(Supplied information begins)
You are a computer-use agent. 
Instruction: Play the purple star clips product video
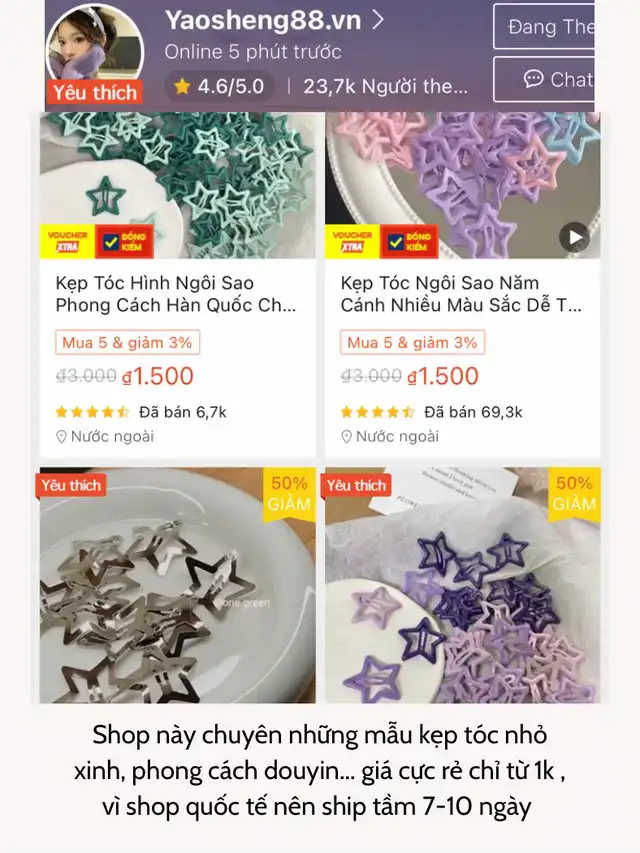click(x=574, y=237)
(Supplied information ends)
(Supplied information begins)
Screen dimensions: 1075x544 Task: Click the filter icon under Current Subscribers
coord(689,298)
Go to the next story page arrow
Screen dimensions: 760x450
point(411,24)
(Supplied information ends)
(Supplied information begins)
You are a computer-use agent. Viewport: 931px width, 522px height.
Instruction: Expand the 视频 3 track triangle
(Supplied information ends)
# Problem to solve
Only one number is wanted: how many lines in the records above contain the string "computer".

# Reply
2